**** Data excerpts
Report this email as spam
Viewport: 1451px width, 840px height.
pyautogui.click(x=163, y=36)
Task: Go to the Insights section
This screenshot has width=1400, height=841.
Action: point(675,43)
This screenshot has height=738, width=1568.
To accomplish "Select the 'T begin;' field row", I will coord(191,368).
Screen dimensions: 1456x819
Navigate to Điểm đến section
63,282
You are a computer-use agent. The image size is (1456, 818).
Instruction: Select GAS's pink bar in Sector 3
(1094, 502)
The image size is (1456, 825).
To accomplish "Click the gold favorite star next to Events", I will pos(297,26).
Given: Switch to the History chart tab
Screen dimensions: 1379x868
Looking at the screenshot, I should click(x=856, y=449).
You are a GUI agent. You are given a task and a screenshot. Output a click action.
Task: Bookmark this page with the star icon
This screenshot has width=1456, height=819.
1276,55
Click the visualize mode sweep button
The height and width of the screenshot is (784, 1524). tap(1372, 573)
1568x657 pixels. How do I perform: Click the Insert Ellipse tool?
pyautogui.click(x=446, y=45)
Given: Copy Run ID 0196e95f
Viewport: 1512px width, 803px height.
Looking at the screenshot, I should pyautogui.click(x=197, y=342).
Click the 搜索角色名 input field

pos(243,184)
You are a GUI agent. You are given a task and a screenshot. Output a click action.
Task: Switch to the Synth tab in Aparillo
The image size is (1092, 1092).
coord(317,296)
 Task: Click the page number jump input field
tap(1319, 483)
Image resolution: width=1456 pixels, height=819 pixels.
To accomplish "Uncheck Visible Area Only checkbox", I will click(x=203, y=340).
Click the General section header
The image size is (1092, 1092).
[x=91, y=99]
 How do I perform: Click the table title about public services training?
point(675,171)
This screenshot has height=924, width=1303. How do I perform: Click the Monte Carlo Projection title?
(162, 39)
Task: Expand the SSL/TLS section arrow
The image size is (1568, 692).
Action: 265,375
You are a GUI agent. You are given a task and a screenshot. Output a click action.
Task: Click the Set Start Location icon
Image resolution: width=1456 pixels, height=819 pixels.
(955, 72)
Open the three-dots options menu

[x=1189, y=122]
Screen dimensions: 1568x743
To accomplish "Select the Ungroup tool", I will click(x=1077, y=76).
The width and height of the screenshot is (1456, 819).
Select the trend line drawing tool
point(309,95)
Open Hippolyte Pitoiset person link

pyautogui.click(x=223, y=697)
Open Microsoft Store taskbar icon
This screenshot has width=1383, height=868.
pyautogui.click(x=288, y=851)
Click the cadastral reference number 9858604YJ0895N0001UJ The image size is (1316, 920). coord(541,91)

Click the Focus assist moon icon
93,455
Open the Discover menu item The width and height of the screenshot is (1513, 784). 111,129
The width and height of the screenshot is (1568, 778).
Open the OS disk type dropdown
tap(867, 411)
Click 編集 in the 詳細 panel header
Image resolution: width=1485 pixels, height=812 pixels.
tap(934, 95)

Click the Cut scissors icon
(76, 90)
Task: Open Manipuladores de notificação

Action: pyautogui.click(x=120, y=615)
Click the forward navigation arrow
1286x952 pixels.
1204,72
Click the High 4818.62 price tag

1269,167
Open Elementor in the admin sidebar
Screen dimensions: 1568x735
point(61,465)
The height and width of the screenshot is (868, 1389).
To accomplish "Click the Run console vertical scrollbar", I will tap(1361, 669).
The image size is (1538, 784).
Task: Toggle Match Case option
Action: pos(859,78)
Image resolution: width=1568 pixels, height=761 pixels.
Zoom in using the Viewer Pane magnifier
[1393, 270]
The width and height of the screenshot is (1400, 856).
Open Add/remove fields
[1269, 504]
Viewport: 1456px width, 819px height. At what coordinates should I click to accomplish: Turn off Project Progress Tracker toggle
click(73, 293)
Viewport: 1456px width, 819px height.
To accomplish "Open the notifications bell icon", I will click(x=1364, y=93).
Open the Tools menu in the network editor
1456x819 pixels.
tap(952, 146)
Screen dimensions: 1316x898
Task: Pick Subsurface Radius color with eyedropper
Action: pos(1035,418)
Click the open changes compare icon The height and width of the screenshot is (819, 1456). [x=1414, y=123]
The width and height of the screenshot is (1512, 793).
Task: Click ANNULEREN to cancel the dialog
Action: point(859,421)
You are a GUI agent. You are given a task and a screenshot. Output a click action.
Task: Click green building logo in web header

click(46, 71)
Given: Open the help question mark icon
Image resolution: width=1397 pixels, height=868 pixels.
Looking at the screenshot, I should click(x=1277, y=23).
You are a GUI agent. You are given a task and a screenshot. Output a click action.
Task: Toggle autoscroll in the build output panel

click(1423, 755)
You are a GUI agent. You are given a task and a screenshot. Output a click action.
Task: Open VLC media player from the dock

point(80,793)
********
About this task >>
The response must contain each line above that holds the string "Switch".

Reply to the exercise >>
Given: Switch to the History chart tab
Task: Switch to the Synth tab in Aparillo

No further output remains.